Artificial intelligence technologies are no longer the preserve of the big tech and digital platform players of this world. From manufacturing to energy, health care to government, our research shows organizations from all industries and sectors are experimenting with a suite of AI technologies across numerous use cases.

Among the organizations surveyed for this report, 72% had begun deploying AI by 2018, and 87% by 2019. Yet much remains unknown about AI’s real, as opposed to potential, impact. Companies are developing use cases, but far from all are yet bearing fruit. How, business leaders ask, can we scale promising use cases to multiple parts of the enterprise? How can we leverage data, talent, and other resources to exploit AI to the fullest? And how can we do so ethically and within the bounds of regulation?

MIT Technology Review Insights surveyed 1,004 senior executives in different sectors and regions of the world to understand how organizations are using AI today and planning to do so in the future. Following are the key findings of this research:

  • AI deployment is widespread but will take time to scale. AI is being deployed widely across sectors, but its reach within enterprises is likely to expand slowly. Most survey respondents (60%) expect AI to be used in anywhere from 11% to 30% of their business processes in three years’ time, exercising an important, though not dominant, influence in their operations. Financial services providers, manufacturers, and technology companies have the highest expectations of AI penetration.

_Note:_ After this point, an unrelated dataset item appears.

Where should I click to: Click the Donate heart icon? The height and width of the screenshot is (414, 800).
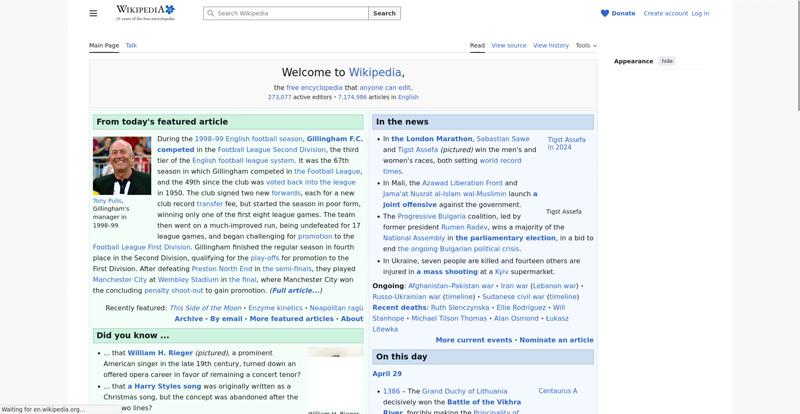click(x=605, y=13)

  • Change management and data challenges do most to hinder scaling of AI. Taking AI use cases beyond the pilot stage is far from straightforward for any organization. The surveyed firms struggle most with the change management involved in modifying business processes to leverage AI, a challenge cited by 51% of respondents. Nearly as difficult are data challenges—cited by 48%— chief among which are difficulties integrating unstructured data and interfacing with open-data platforms (problems reported by 57% and 53% of executives, respectively). Respondents’ emphasis on the latter suggests a desire to access external data to feed their AI models.
  • The top AI use cases today are in the areas of quality control, customer care, and cybersecurity. Around six out of 10 manufacturers and pharma companies are using AI to improve product quality. Nearly half of consumer goods and retail firms (47%) are using it in customer care. Over half (51%) of energy firms are leveraging AI for monitoring and diagnostics, 58% of financial services providers for fraud detection, and 52% of tech firms to strengthen cybersecurity.

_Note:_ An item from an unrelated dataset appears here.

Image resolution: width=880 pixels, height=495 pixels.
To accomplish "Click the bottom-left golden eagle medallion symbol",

  • Currently nascent, data sharing can magnify the impact of AI. Two-thirds (66%) of surveyed firms are willing to share internal data externally to help develop new AI-enabled efficiencies, products, or even value chains. Manufacturers, consumer goods firms, retailers, and health-sector organizations envision benefits to supply chain speed and visibility and reduced time to market for new products. Technology and financial services firms see gains to customer service, cybersecurity, and fraud detection, among other uses. Businesses are still cautious, however, and more clarity is needed in privacy regulation and industry standards, say 64% and 58% of respondents, respectively, before data sharing takes root.

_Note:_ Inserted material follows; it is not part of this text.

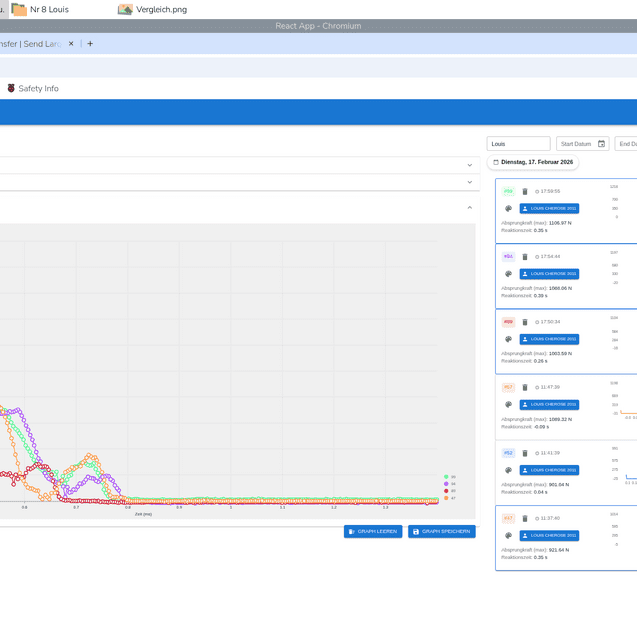Screen dimensions: 637x637
Task: Click the Graph Leeren button
Action: click(373, 531)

  • Early AI adopters are benefiting the most, but also have war stories. Firms with the longest experience of using AI are learning by trial and error and ultimately benefiting. Surveyed organizations that first deployed in 2015 are more likely than those deploying later to have seen their AI projects underperform in terms of return on investment (ROI). But the early adopters are also more likely than others to say that ROI has exceeded expectations.